Vocalist and guitarist Mary Flower was nominated for the Acoustic Artist Of The Year award at the 2008 Blues Music Awards and has finished in the top three twice at the National Fingerpicking Guitar Championships. The Indiana-born folk artist has been moving more and more towards a jazz oriented style in recent years. Lately her style has been oriented around exploring and illuminating the complex relationships between Piedmont blues, ragtime, jazz and old-time gospel. Never leaving her love of traditional blues music far behind, critic Bruce Eder has found elements of Scrapper Blackwell, Robert Johnson and Blind Lemon Jefferson in her music.
For this, Flower’s third recording on the roots music label Yellow Dog Records, she chose a collection of obscure songs from the 1920s and 30s to balance her own creative and unique compositions. The result is a wonderful mix of Flower’s heavily folk-shifted almost bluegrass folk-country approach set into a collection of well-shaped songs that serve to illuminate the artist and not obscure her.
For those looking for jazz, you won’t find it here, save for a slow Dixieland take on "The Ghost Of The St. Louis Blues." Her ample technique is much more traditionally blues based than leaning towards jazz. Her guitar playing style is a mix of the old-time Appalachian and southwest country-blues traditional, reference Robert Johnson without the jumping rhythms and Hank Snow’s easy charm.

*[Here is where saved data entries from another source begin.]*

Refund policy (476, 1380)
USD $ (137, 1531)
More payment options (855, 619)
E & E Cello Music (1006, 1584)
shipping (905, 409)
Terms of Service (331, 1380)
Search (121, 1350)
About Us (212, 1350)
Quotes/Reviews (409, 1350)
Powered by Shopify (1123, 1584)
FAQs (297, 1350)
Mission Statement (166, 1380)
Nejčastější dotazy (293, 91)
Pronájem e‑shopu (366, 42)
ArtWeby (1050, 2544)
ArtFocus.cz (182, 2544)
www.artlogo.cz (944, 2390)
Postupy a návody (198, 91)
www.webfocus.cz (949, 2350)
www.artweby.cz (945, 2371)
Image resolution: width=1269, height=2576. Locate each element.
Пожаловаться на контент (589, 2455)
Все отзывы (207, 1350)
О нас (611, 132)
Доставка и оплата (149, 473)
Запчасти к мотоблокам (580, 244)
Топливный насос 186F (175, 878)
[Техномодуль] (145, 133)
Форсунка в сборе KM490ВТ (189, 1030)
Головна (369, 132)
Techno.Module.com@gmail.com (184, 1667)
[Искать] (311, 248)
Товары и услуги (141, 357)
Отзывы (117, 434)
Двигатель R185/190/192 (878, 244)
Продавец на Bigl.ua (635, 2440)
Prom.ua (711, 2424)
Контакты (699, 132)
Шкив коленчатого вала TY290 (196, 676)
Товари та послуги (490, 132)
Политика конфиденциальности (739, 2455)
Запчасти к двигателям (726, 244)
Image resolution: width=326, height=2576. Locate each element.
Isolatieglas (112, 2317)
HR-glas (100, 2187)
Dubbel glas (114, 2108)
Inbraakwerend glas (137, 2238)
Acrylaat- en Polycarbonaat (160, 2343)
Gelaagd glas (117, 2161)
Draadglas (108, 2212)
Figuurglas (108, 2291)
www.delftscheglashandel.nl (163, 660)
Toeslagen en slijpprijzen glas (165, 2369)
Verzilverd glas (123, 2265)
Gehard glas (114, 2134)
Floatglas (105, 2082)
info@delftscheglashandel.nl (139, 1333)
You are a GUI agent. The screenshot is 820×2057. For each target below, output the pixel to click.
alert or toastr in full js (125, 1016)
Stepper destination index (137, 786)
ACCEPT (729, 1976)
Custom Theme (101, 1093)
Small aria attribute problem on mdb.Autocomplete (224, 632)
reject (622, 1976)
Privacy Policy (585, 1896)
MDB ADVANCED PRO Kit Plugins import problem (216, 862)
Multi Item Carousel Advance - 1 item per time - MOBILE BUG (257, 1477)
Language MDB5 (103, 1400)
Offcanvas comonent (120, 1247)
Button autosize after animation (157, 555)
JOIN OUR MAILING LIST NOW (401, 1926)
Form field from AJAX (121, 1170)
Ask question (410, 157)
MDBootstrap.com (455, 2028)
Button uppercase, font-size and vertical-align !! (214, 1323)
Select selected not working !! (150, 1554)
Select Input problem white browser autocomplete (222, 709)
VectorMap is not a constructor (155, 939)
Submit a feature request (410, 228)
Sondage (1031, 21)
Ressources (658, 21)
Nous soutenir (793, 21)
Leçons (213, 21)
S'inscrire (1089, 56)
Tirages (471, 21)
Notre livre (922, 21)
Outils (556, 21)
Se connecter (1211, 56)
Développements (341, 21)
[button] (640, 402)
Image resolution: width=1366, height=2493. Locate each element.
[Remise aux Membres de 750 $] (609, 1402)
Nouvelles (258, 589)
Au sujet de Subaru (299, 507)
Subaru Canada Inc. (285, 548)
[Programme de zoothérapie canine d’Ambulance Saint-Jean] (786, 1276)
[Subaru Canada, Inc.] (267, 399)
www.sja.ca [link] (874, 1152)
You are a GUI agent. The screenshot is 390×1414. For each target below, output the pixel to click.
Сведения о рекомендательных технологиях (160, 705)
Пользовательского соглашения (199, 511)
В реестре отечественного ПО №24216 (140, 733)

On tunes like "Backwater Blues," Flower uses a simplistic style to accompany her mournful take on traveling theme of the lyrics. By crafting single-line rejoinders to her down-and-out themed subject matter, along with Janice Scoggins’ pared down piano, Flower’s provides testimony to the travails of life and is able to instrumentally comment on it at the same time. Even here, on the instrumental solo section each artist gets, the style is deeply blues and not jazz influenced. The result, however, so fits the style of the melody there can be no denying each artist "gets it" and demonstrates how the music is subservient to the tune’s ideas.Conversely on "When I Get Home I’m Gonna Be Satisfied," Flower again uses a pared-down instrumental combination, just herself on guitar and vocals with Jesse Withers on string bass, to this time give the happily gospel and upbeat lyric a swingingly triumphant treatment. That she is able to switch gears so effortlessly in small ensemble situations aptly reveals why she is so highly esteemed in her work.
As an instrumentalist one need only listen to her incredibly musical and soul-satisfying solo performance of the "Columbia River Rag." Flower’s makes this incredibly difficult music sound so easy you’ll swear there are two guitarists playing. Yet again a wonderful CD by this underappreciated living folk and blues legend in the making.